For example, when we toss a coin, either we get Head OR Tail, only two possible outcomes are possible (H, T). But if we toss two coins in the air, there could be three possibilities of events to occur, such as both the coins show heads or both show tails or one shows heads and one tail, i.e.(H, H), (H, T),(T, T).

Formula for Probability

The probability formula is defined as the possibility of an event to happen is equal to the ratio of the number of favourable outcomes and the total number of outcomes.

Probability of event to happen P(E) = Number of favourable outcomes/Total Number of outcomes

Sometimes students get mistaken for “favourable outcome” with “desirable outcome”. This is the basic formula. But there are some more formulas for different situations or events.
Solved Examples

1) There are 6 pillows in a bed, 3 are red, 2 are yellow and 1 is blue. What is the probability of picking a yellow pillow?

Ans: The probability is equal to the number of yellow pillows in the bed divided by the total number of pillows, i.e. 2/6 = 1/3.

2) There is a container full of coloured bottles, red, blue, green and orange. Some of the bottles are picked out and displaced. Sumit did this 1000 times and got the following results:

  • No. of blue bottles picked out: 300
  • No. of red bottles: 200
  • No. of green bottles: 450
  • No. of orange bottles: 50

a) What is the probability that Sumit will pick a green bottle?

Ans: For every 1000 bottles picked out, 450 are green.

Therefore, P(green) = 450/1000 = 0.45

b) If there are 100 bottles in the container, how many of them are likely to be green?

Ans: The experiment implies that 450 out of 1000 bottles are green.

Therefore, out of 100 bottles, 45 are green.
Probability Tree

The tree diagram helps to organize and visualize the different possible outcomes. Branches and ends of the tree are two main positions. Probability of each branch is written on the branch, whereas the ends are containing the final outcome. Tree diagrams are used to figure out when to multiply and when to add. You can see below a tree diagram for the coin:

Types of Probability

There are three major types of probabilities:

  • Theoretical Probability
  • Experimental Probability
  • Axiomatic Probability

Theoretical Probability

It is based on the possible chances of something to happen. The theoretical probability is mainly based on the reasoning behind probability. For example, if a coin is tossed, the theoretical probability of getting a head will be ½.

Experimental Probability

It is based on the basis of the observations of an experiment. The experimental probability can be calculated based on the number of possible outcomes by the total number of trials. For example, if a coin is tossed 10 times and heads is recorded 6 times then, the experimental probability for heads is 6/10 or, 3/5.

Axiomatic Probability

In axiomatic probability, a set of rules or axioms are set which applies to all types. These axioms are set by Kolmogorov and are known as Kolmogorov’s three axioms. With the axiomatic approach to probability, the chances of occurrence or non-occurrence of the events can be quantified. The axiomatic probability lesson covers this concept in detail with Kolmogorov’s three rules (axioms) along with various examples.

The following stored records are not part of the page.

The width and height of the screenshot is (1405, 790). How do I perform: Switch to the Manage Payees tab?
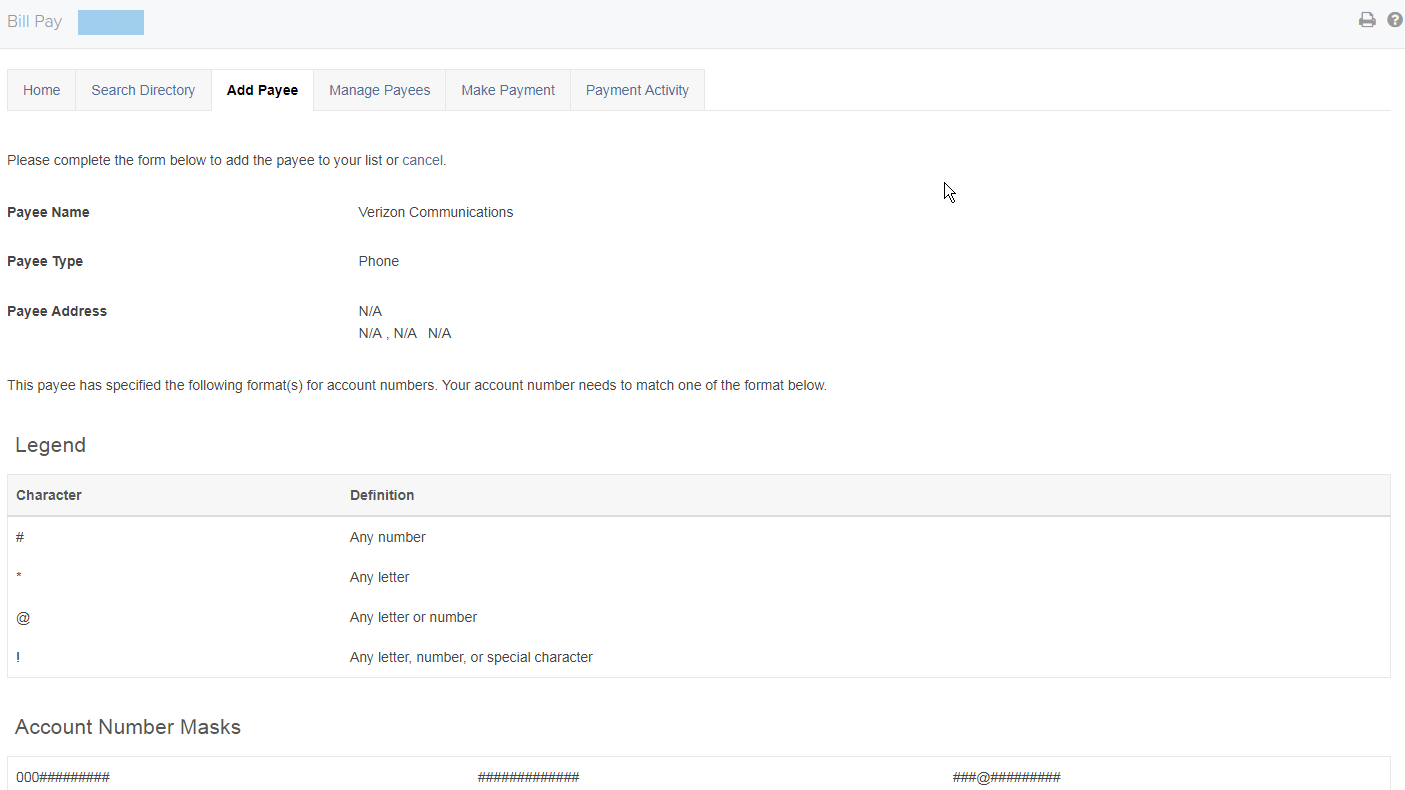point(379,90)
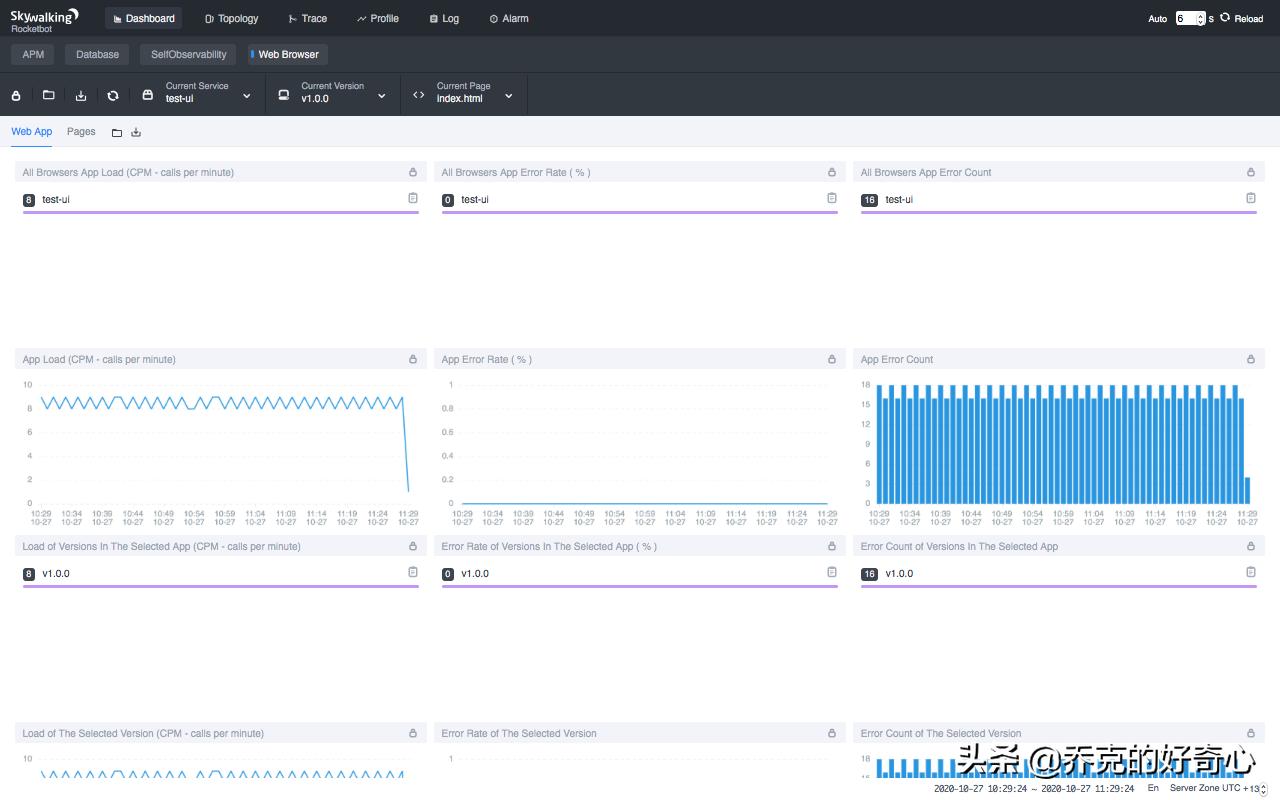Copy test-ui in All Browsers App Load panel
The height and width of the screenshot is (800, 1280).
[412, 199]
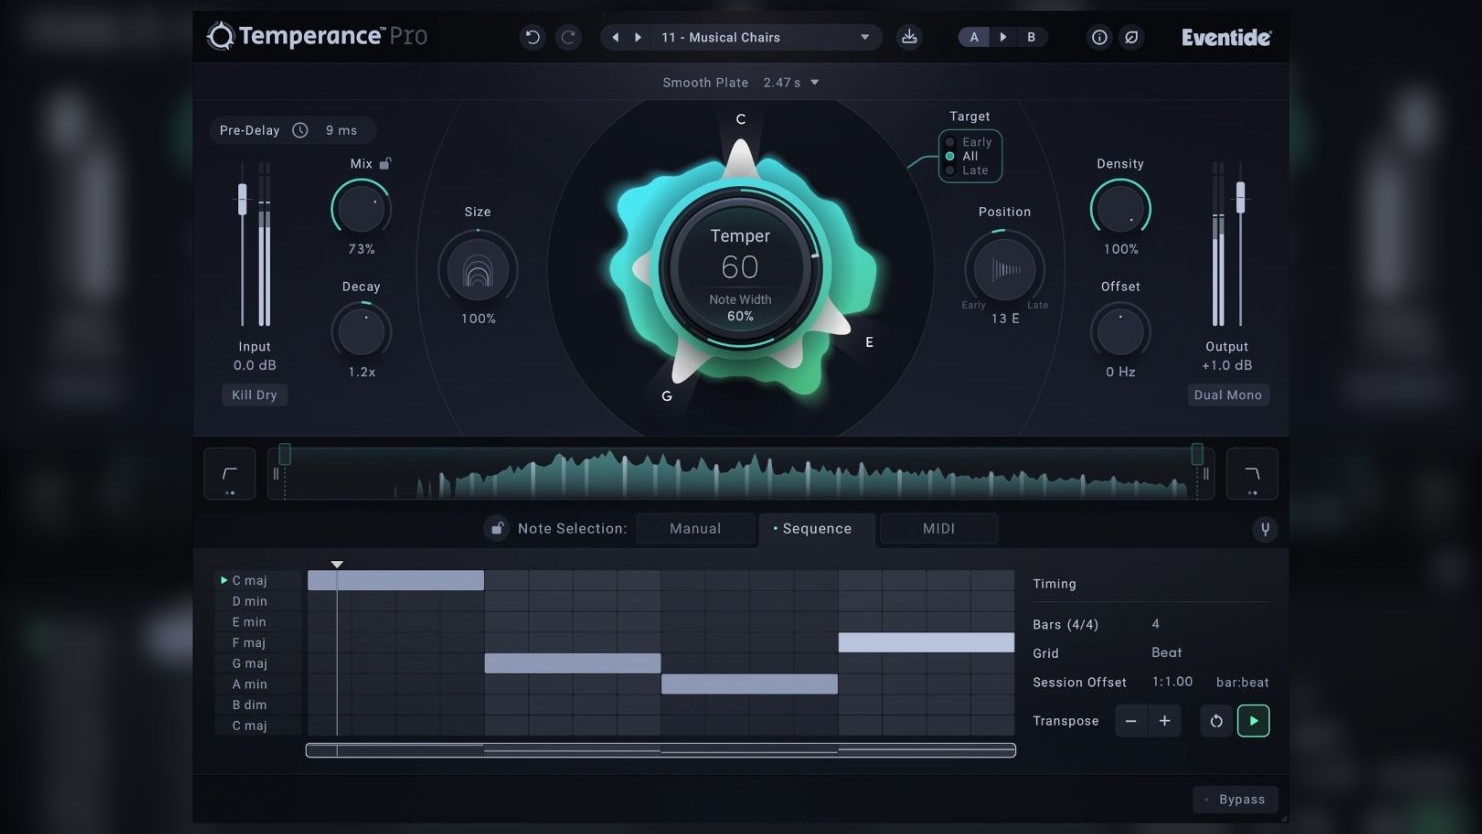The image size is (1482, 834).
Task: Toggle the Kill Dry button
Action: [254, 395]
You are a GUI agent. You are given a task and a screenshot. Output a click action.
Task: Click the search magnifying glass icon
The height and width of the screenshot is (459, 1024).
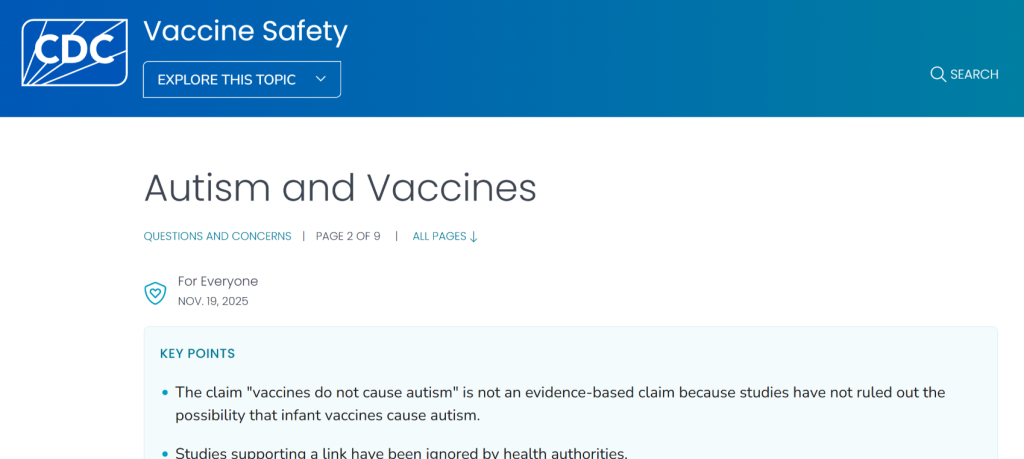tap(937, 74)
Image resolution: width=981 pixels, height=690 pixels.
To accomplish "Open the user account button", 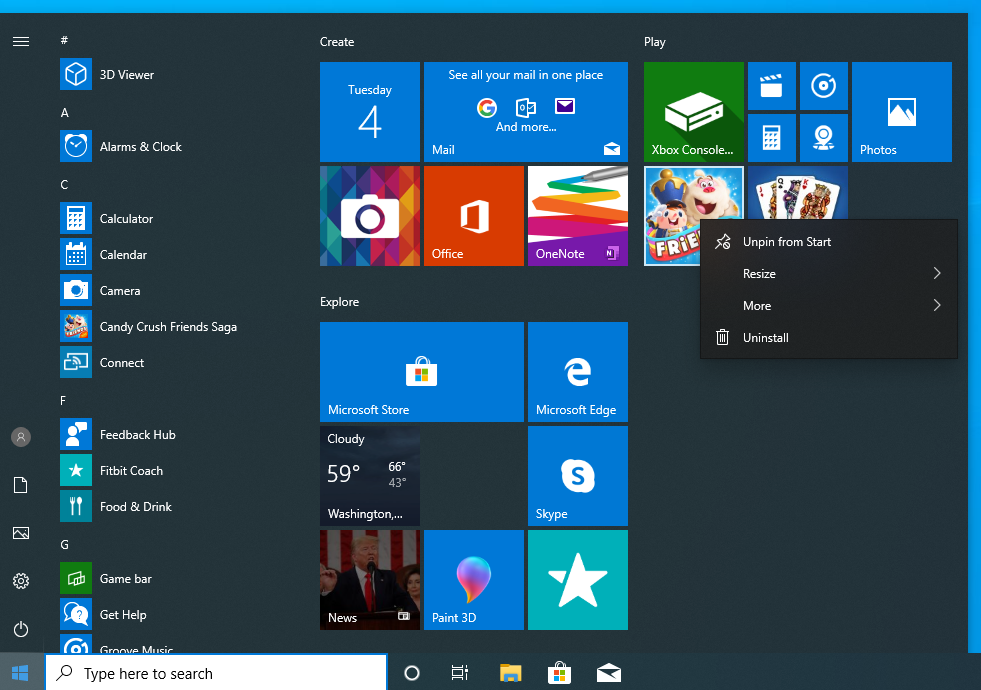I will click(21, 437).
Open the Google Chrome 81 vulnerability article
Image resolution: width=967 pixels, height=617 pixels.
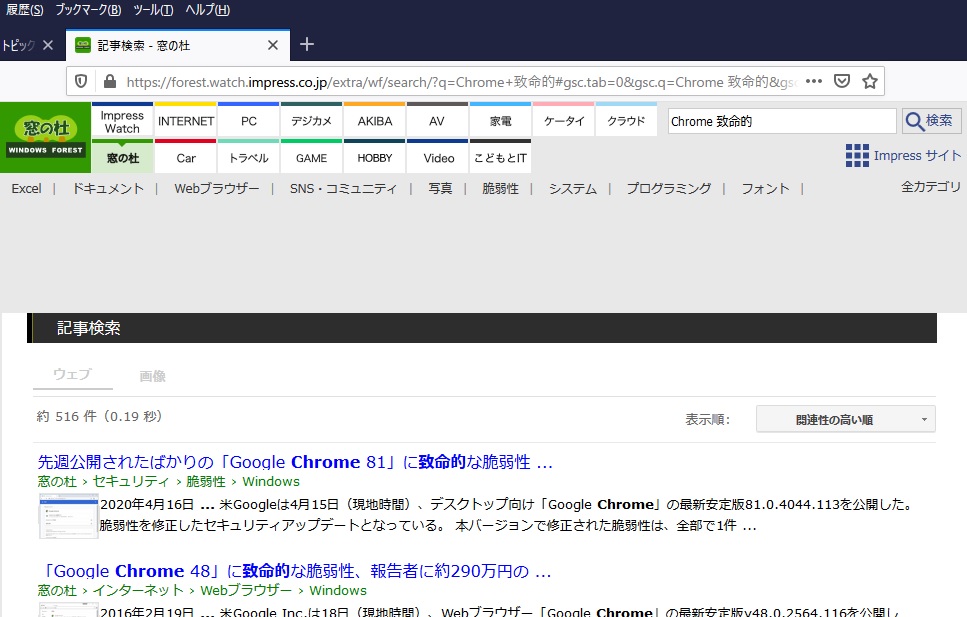click(x=295, y=463)
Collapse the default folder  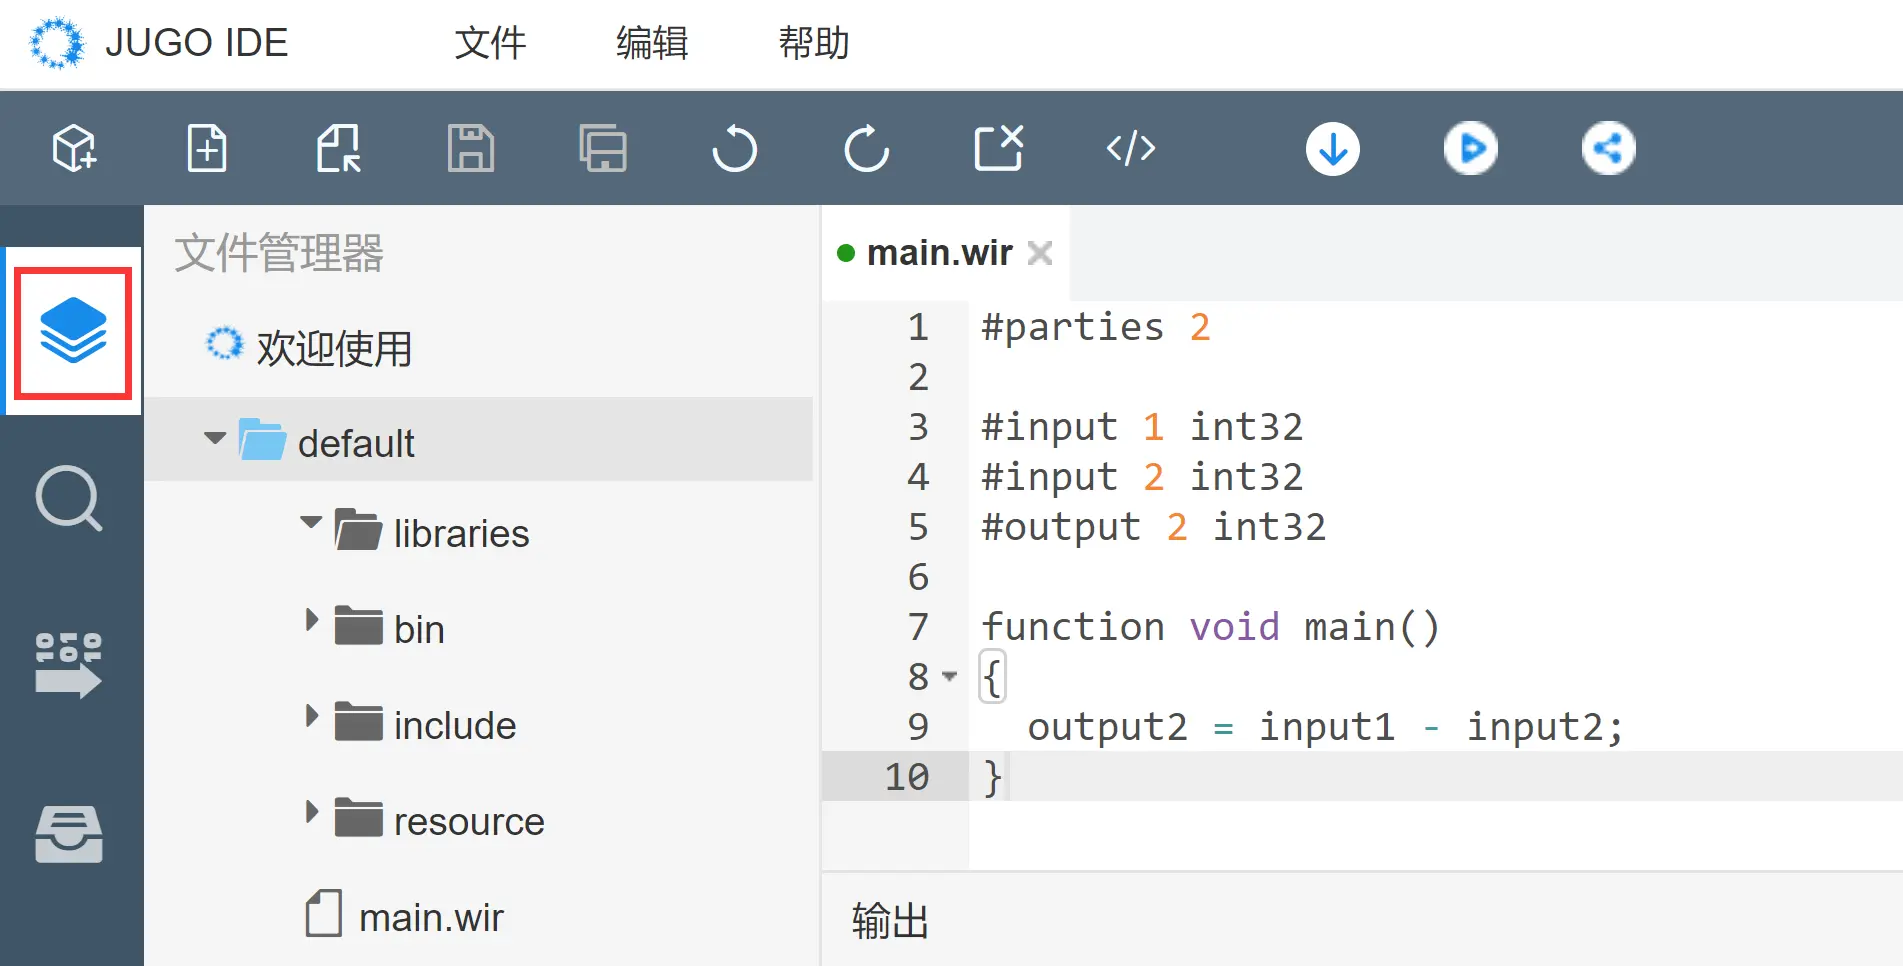pos(215,439)
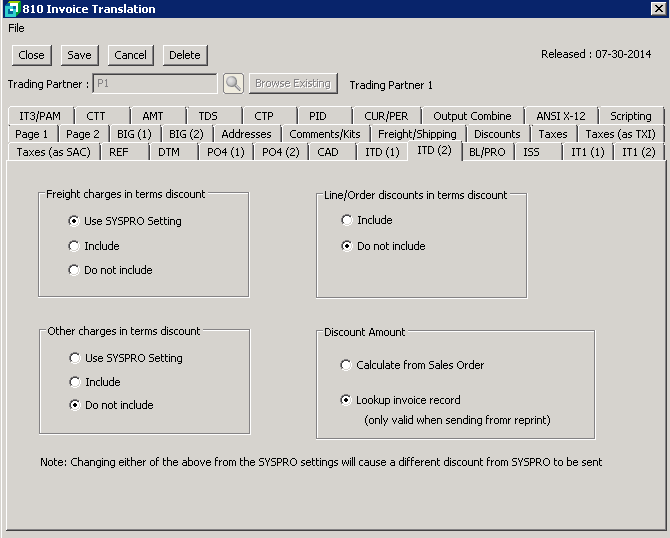Go to the Scripting tab
Viewport: 670px width, 538px height.
[631, 116]
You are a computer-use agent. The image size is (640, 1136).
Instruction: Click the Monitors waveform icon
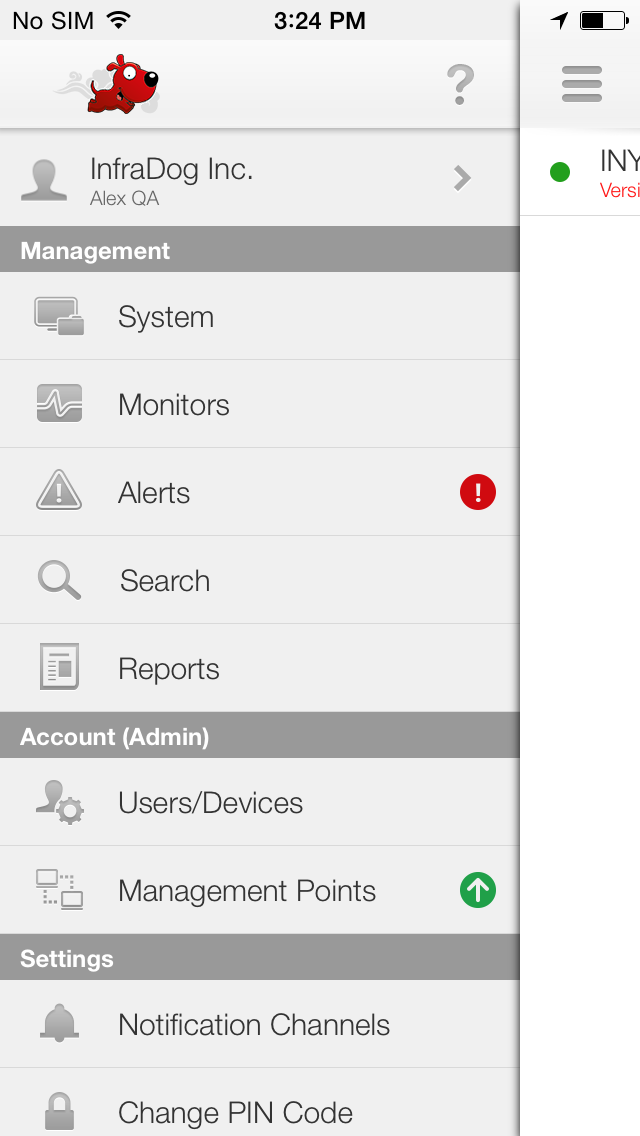coord(59,404)
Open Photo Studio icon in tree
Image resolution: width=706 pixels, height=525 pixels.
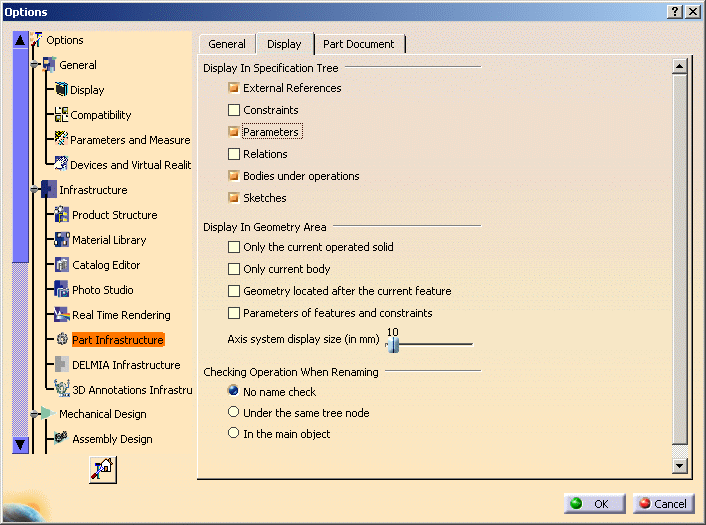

Conditional Probability is the likelihood of an event or outcome occurring based on the occurrence of a previous event or outcome.

Probability of an Event

Assume an event E can occur in r ways out of a sum of n probable or possible equally likely ways. Then the probability of happening of the event or its success  is expressed as;

P(E) = r/n

The probability that the event will not occur or known as its failure is expressed as:

P(E’) = (n-r)/n = 1-(r/n)

E’ represents that the event will not occur.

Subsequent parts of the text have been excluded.